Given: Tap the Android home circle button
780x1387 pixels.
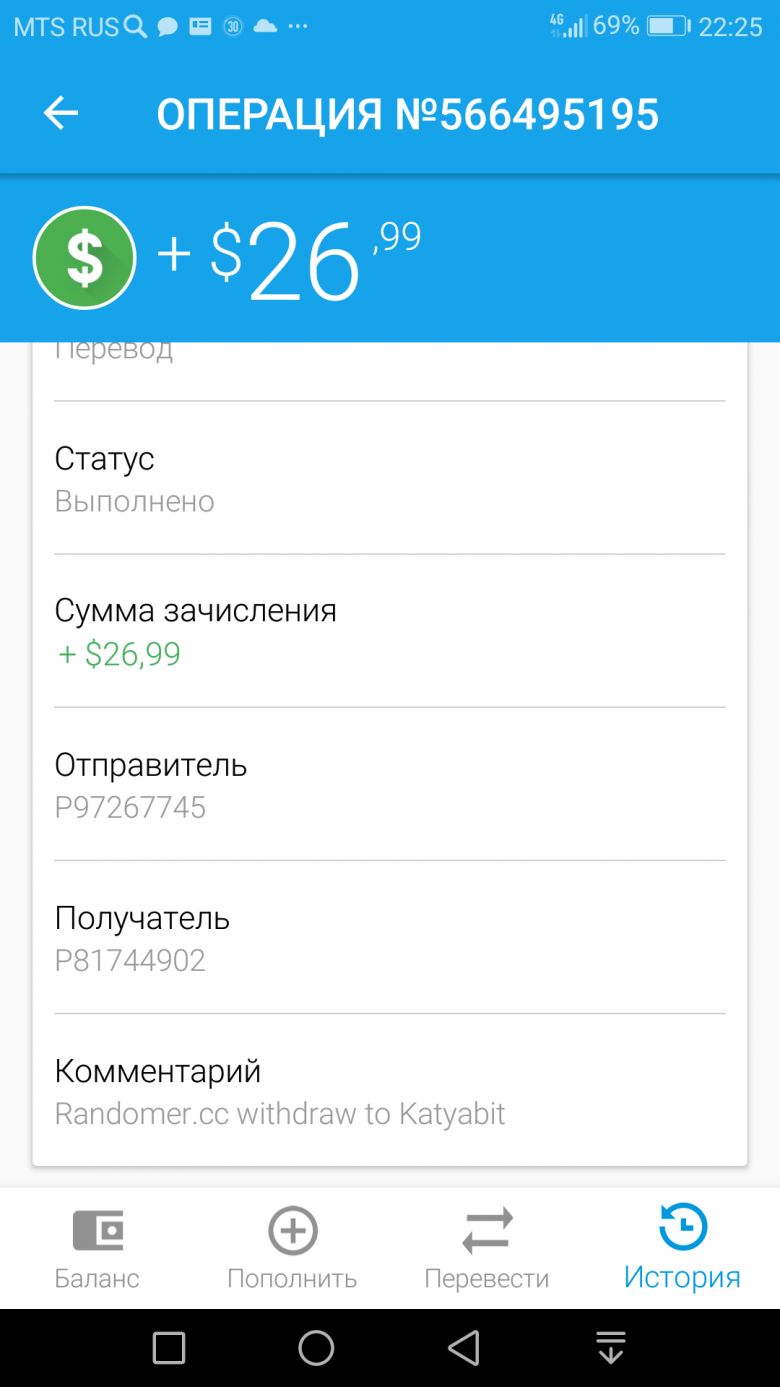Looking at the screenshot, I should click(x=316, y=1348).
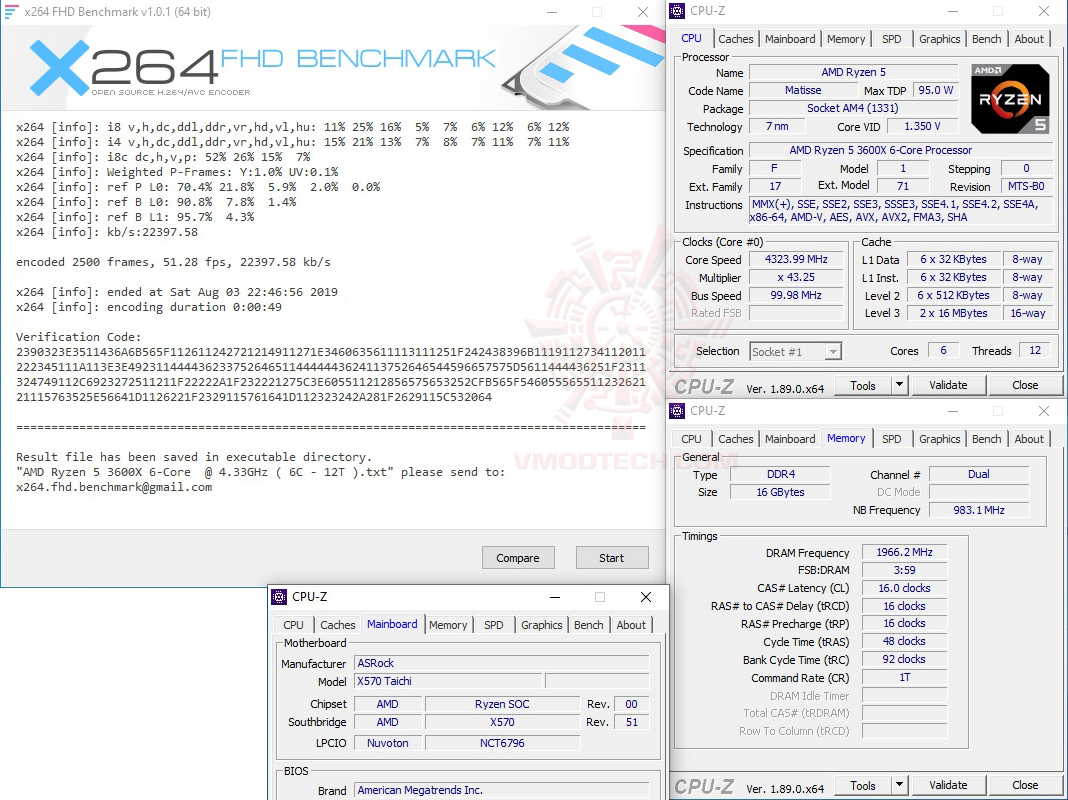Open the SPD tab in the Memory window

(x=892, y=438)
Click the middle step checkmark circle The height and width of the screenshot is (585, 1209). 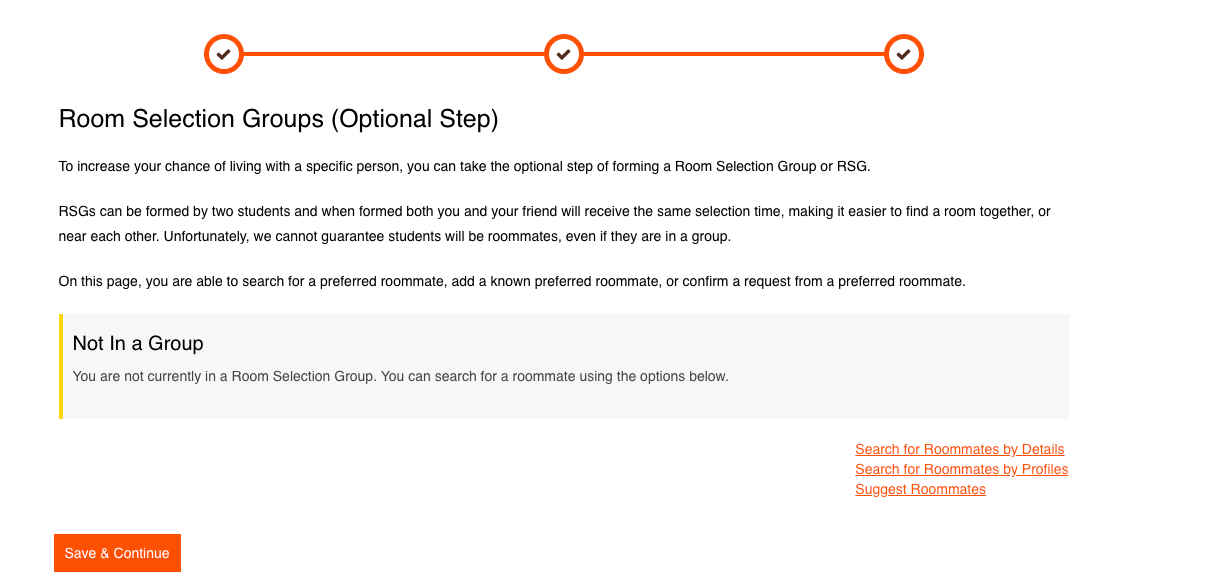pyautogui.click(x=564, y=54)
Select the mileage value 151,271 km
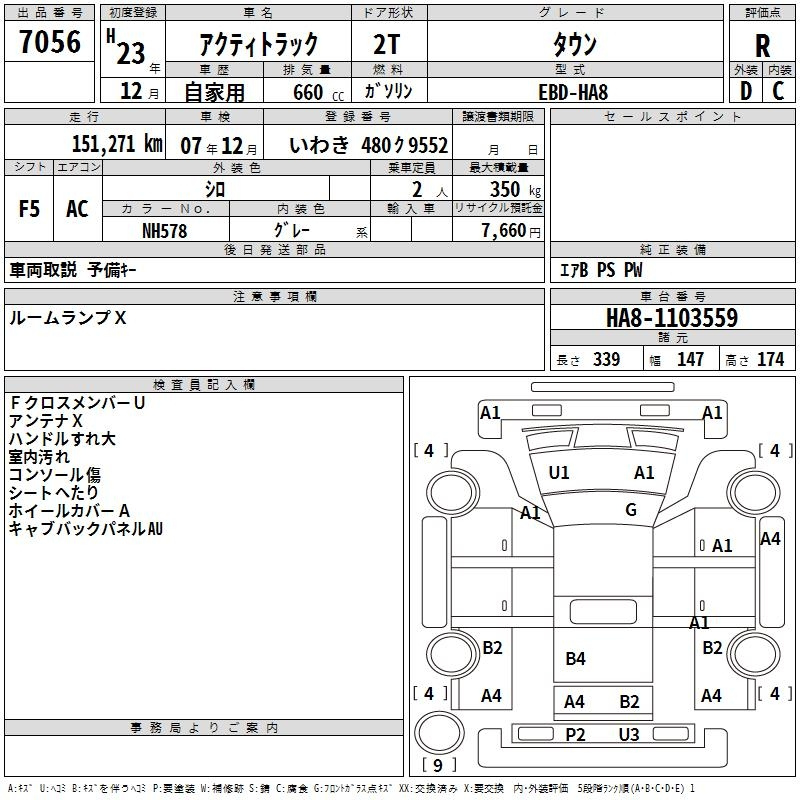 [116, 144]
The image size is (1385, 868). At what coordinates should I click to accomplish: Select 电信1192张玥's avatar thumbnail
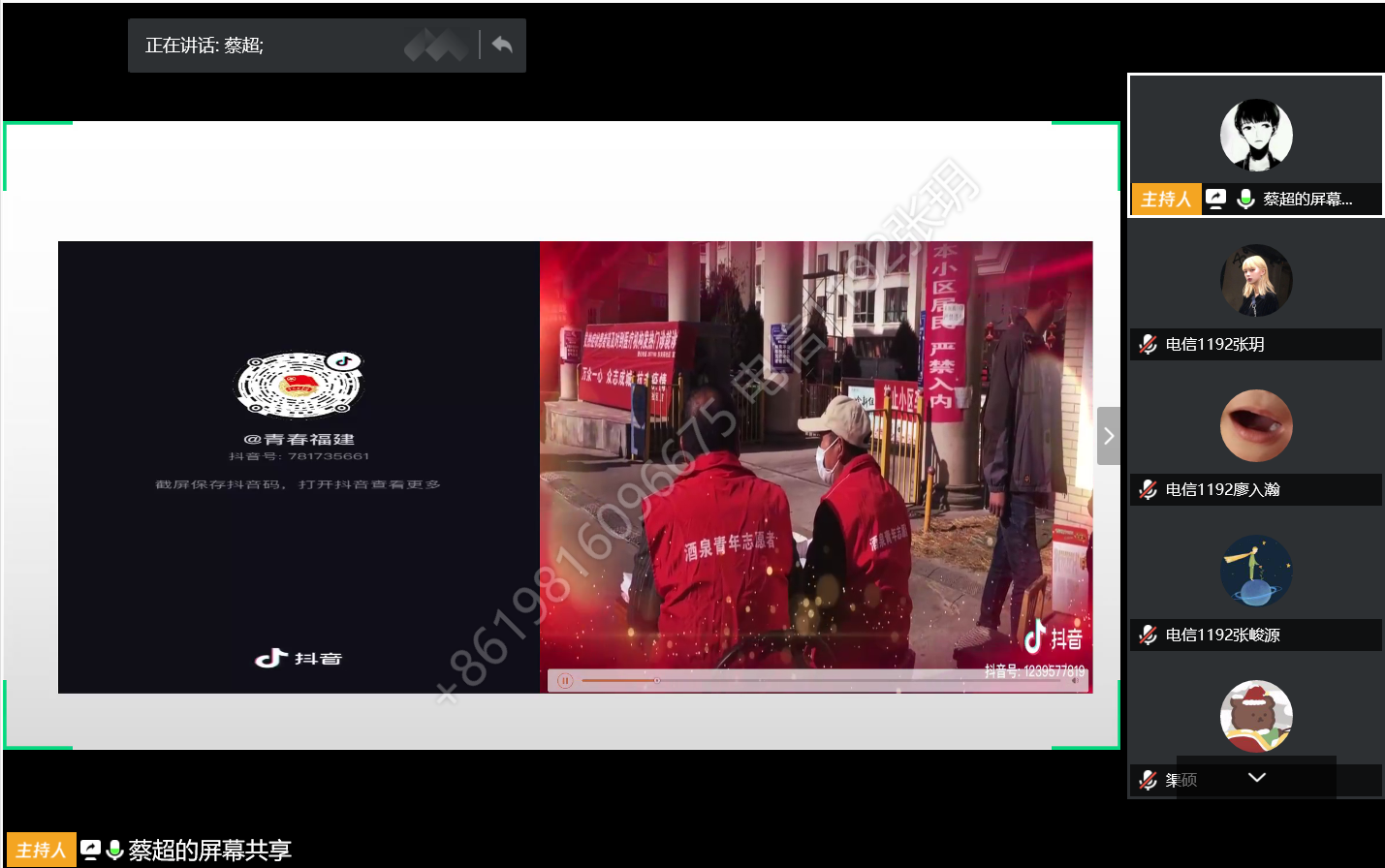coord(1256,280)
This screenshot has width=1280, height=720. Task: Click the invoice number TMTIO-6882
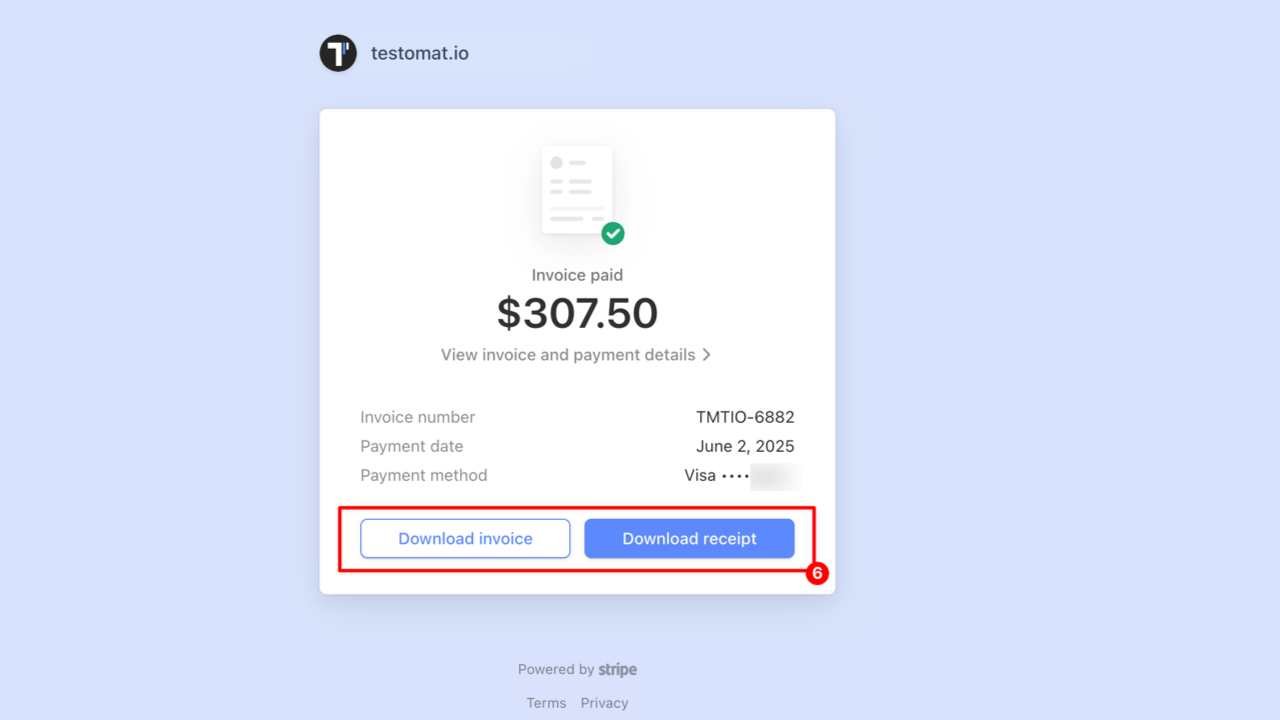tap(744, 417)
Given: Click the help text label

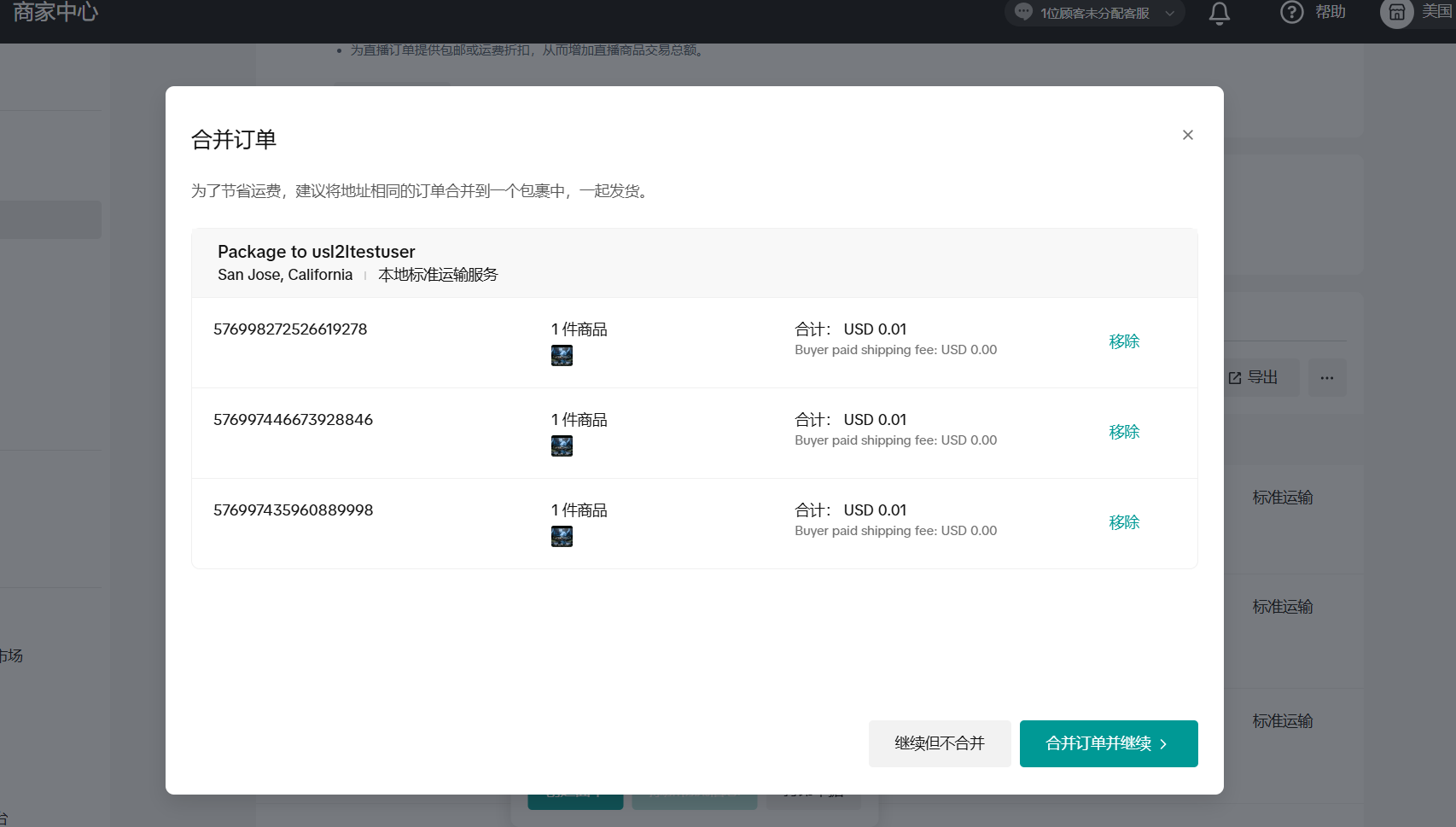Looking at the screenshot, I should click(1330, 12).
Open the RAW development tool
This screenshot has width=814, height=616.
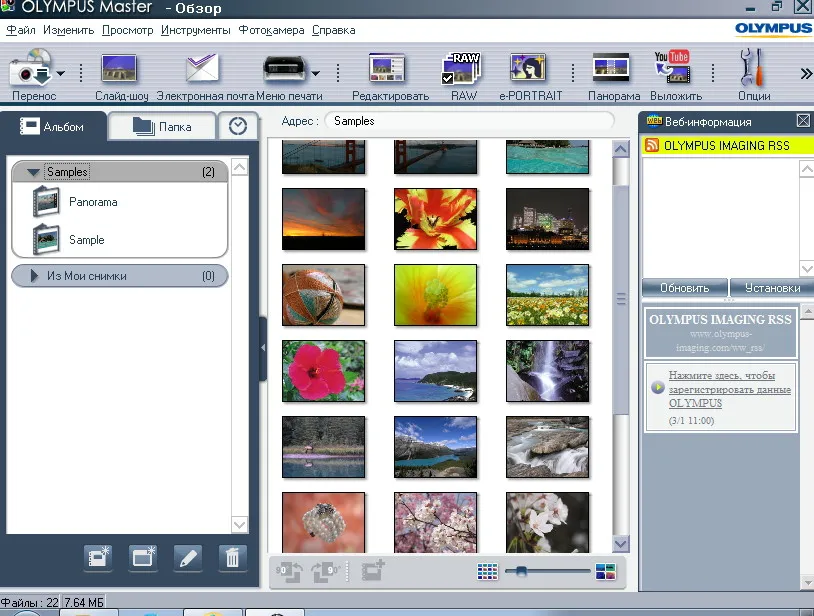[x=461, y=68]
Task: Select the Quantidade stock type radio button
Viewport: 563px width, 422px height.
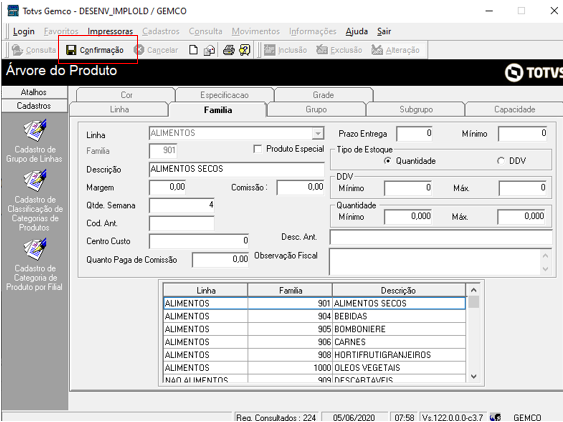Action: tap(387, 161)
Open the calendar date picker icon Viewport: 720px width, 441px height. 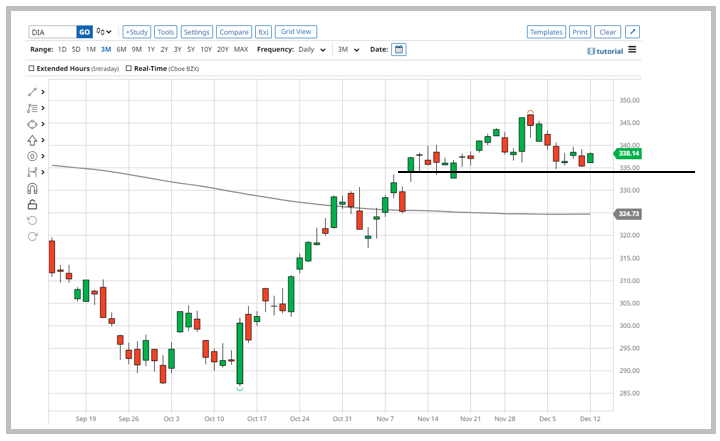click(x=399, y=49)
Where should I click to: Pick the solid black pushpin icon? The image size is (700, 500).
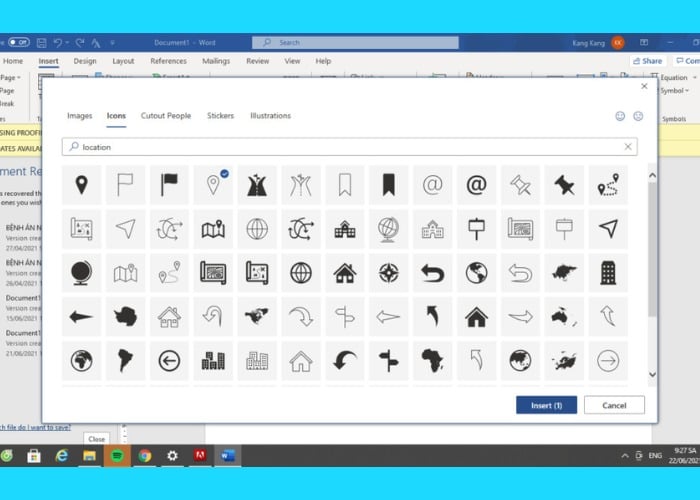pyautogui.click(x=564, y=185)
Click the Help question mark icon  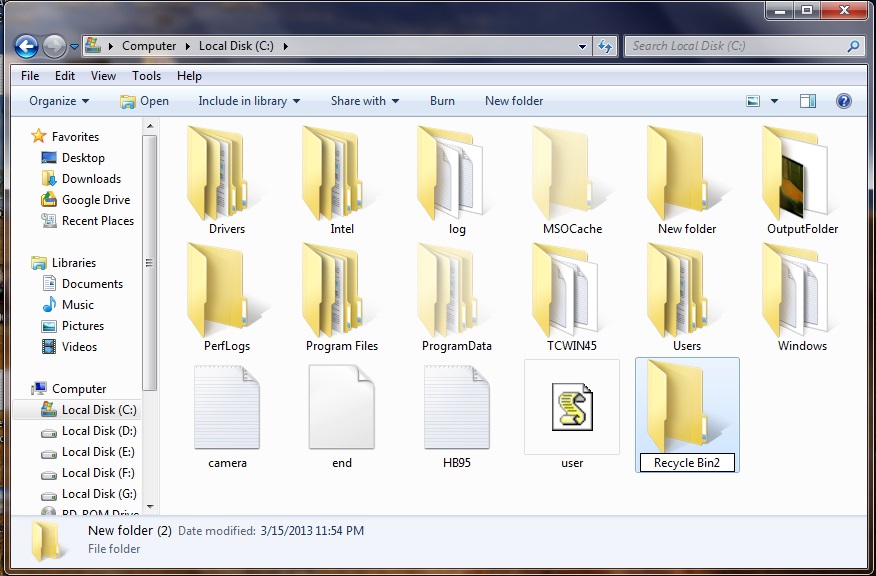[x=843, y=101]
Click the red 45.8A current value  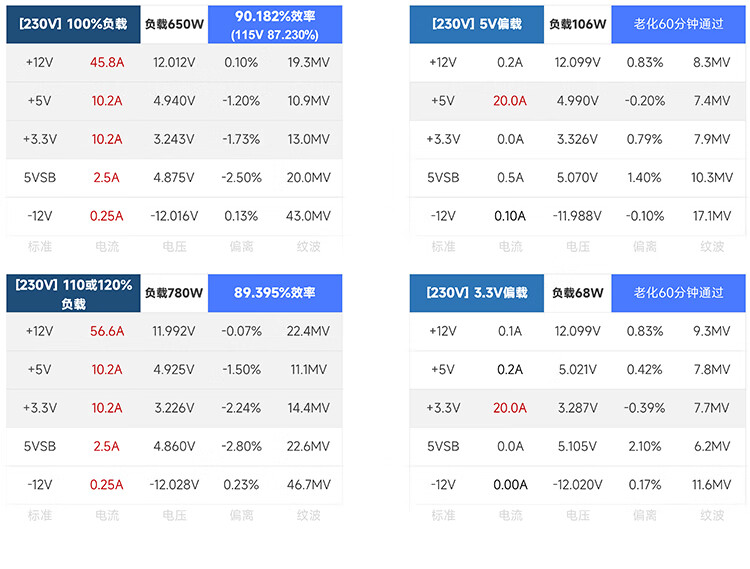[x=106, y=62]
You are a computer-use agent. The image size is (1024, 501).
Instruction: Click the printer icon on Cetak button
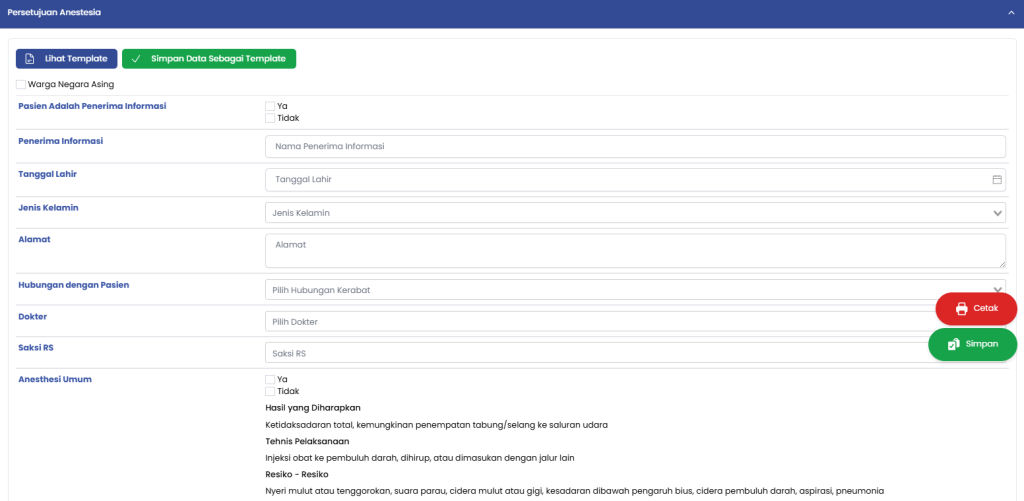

GOAL OF THE EXERCISE: Search the listing for the word "button", and copy every line in which it is found.

SOLVED PROBLEM:
Given: Tap the Android home circle button
Task: Select the Quantidade stock type radio button
Instruction: Click the printer icon on Cetak button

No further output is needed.